Nov 8, 2009

Daily Humors

Daily Humors


Realistic Names for Videogames

Posted: 08 Nov 2009 11:16 AM PST










Top 10 Non-Emergency 911 Calls

Posted: 08 Nov 2009 11:12 AM PST

No Wedding Bells, Just Police Sirens

Commitment-phobic? Don't tell that to Clarksville, Tenn., resident Hee Orama, 34, who decided she'd had enough of her boyfriend's equivocating on the way to the altar. Orama made repeated calls to police complaining that her significant other would not make an honest woman of her. Even after being told that her single status did not qualify as an emergency, she kept calling, until police arrested her on Nov. 4. Orama had also been taken into custody the week prior for calling 911 because she couldn't find her car.



Chill, Officer

On April 21, 2006, Edward Sanchez called 911 with a strange request. It seems the Michigan police officer had pocketed some marijuana seized during an arrest and baked it into pot brownies. He hadn't, however, counted on a drug-induced fit of panic. "I think we're dying," Sanchez told the dispatcher. "We made brownies, and I think we're dead. Time is going by really really really really slow." Sanchez escaped prosecution by offering to resign from the force.

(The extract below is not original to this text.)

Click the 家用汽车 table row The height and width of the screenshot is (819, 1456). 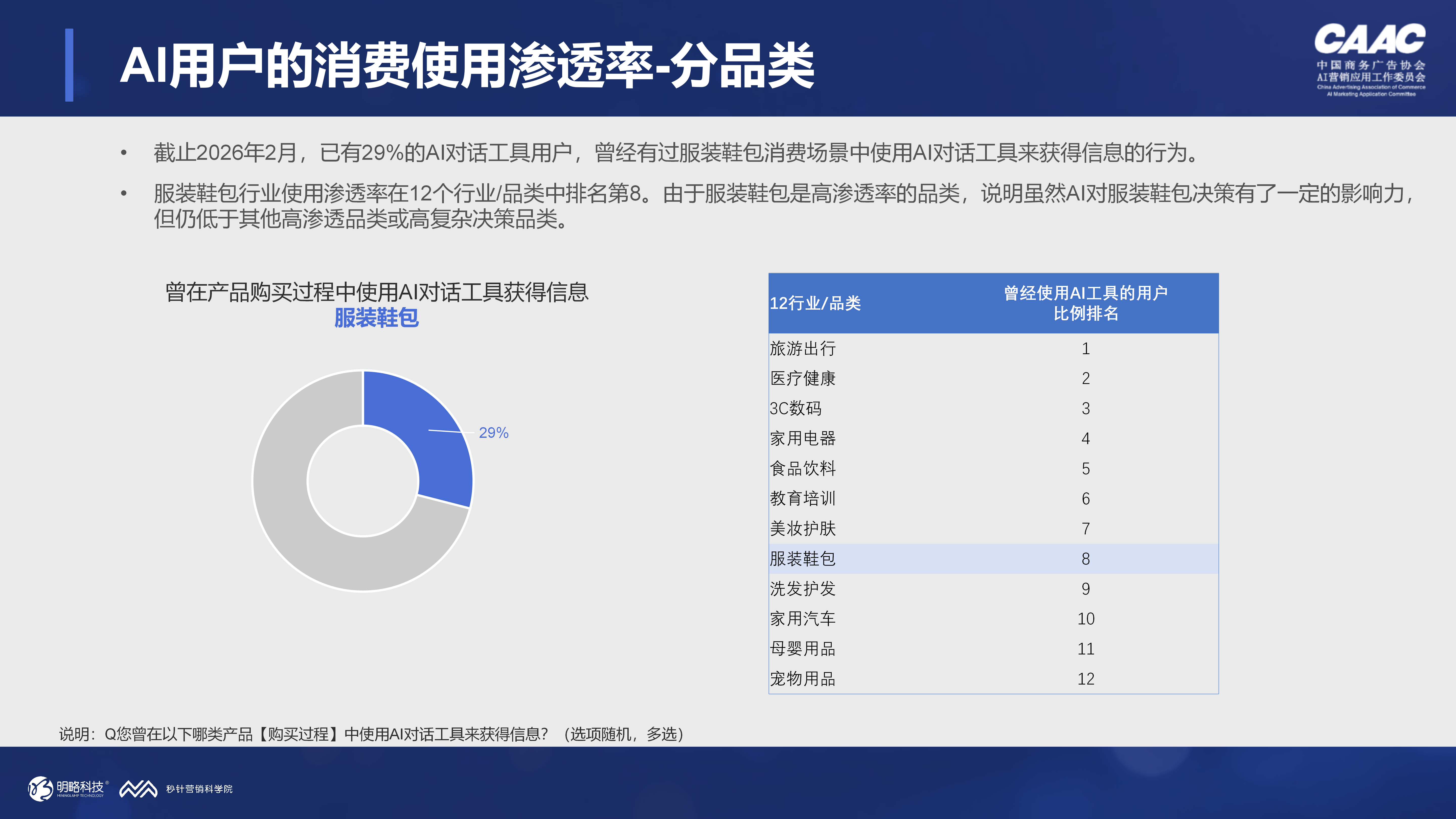pos(993,618)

Plan A Was Arresting Herself

Granton, Wisc., woman Mary Strey did the right thing — sort of. After a night of brandy and Cokes at various neighborhood taverns, the 49-year-old got into her car but soon realized she was in no shape to drive. So she called 911 on herself. "Somebody's really drunk driving down Granton Road," she reported. "Are you behind them?" the dispatcher asked. "No," the woman replied, "I am them." Strey wins points for getting herself off the road before causing a serious accident, although as her cousin David Strey told reporters later, "It would have probably been cheaper if she'd backed off one step and not gotten in the car."



Another Dirty Politician


An Ohio man called 911 in May 2009 after his live-in adult son refused to clean his messy bedroom. Andrew Mizsak, a 28-year old member of the Bedord, Ohio school board who lived in his father's basement, was reportedly "crying uncontrollably" when he promised police he would clean his room. His father declined to press charges, saying he didn't want to hurt his son's political career. Gee, thanks, Dad.

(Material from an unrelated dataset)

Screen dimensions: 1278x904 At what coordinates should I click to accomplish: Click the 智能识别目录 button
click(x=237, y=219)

A McDonald's Order Goes Horribly Awry

On Memorial Day 2009, Raibin Osman, a 20-year-old man from Aloha, Ore., called 911 with an unusual complaint: a box of orange juice had been omitted from his younger brother's order at a McDonald's drive-thru. Upset that the teller declined to rectify the alleged mistake, Osman called the cops to complain, adding that a McDonald's employee had mocked his brother's accent. According to a county sheriff, Osman was charged with improper use of 911 after he failed to listen to deputies explain that the emergency number was reserved for emergencies. He spent a night in jail and was released the following day.


How to Open a Door

If only every rescue were this easy. A Florida woman called 911 saying she was stuck inside her car with the windows up in a Walgreen's parking lot. Her engine wouldn't start, and it was getting hot. The 911 operator's advice? Unlock the door, and pull the handle. Presto.



We Don't Enforce Cheeseburgers, Ma'am

Police officers do a lot for the public — but supervising fast food orders is not generally one of them. An admirably level-headed 911 operator in California refused to send officers to help out a woman who wasn't having it "her way" at Burger King.

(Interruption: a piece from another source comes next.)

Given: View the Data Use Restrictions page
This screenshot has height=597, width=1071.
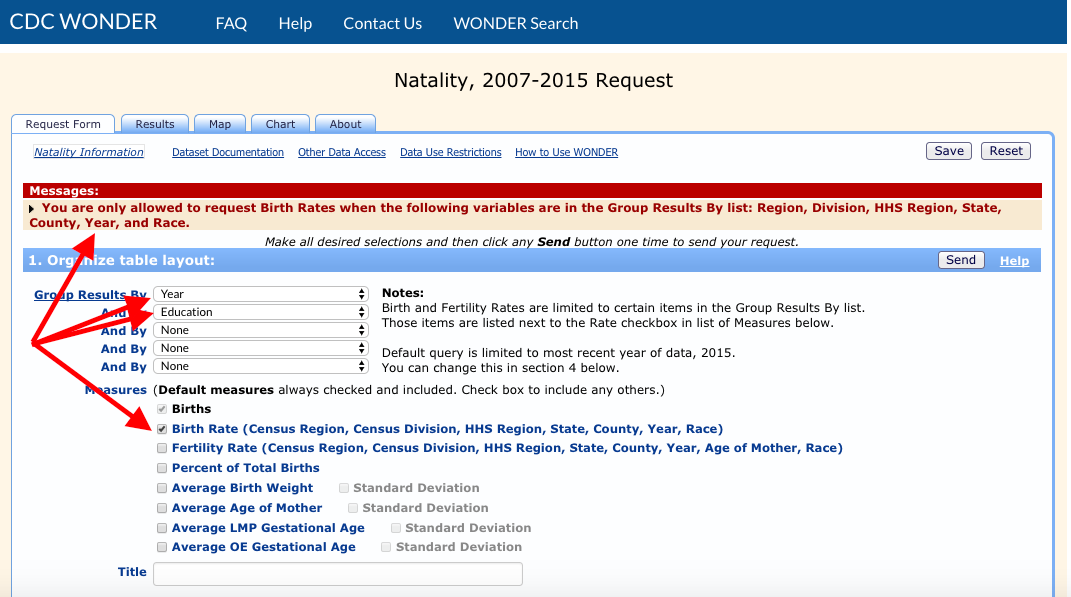Looking at the screenshot, I should [449, 151].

"Ma'am, we're not going to go down there and enforce your Western Bacon Cheeseburger.... What are we protecting you from, a wrong cheeseburger? Is this a harmful cheeseburger or something?"



A Headline John McCain Didn't Need

Apparently miffed at being stuck in traffic, presidential candidate John McCain's younger brother Joe called 911 in the fall of 2008 after getting stuck in traffic near Washington's Wilson Bridge.

When the operator chided him for the decidedly non-emergency call, the younger McCain cursed at him and hung up. His lesson clearly unlearned, McCain later called 911 again, this time to complain about a message left on his voicemail by the first emergency operator.

He later apologized and withdrew from campaign activities. Asked for his brother's response to the brouhaha, Joe McCain said, "He's not going to be happy about it, I'm sure."


To Protect, To Serve and To Tutor

Math is tricky, so a 4-year-old girl thought the nice folks at 911 might help out with some subtraction problems she was focused on. The dispatcher seemed happy to oblige.



I Love a Man in a Uniform

It's one way to look for a date. After police officers visited Lorna Dudash's home in 2006 and asked her to turn down her music, the apparently lonesome 45-year-old woman called 911 to ask dispatchers to send one of the officers back. "He was the cutest cop I've seen in god knows how long," she confided to the dispatcher. "It's not very often a good-looking man comes to your doorstep."

The officer did return to Dudash's house — to arrest her. The scene of the date-that-wasn't: Aloha, Oregon, the same town where a 20-year-old called 911 after a McDonald's worker didn't give him the orange juice he ordered.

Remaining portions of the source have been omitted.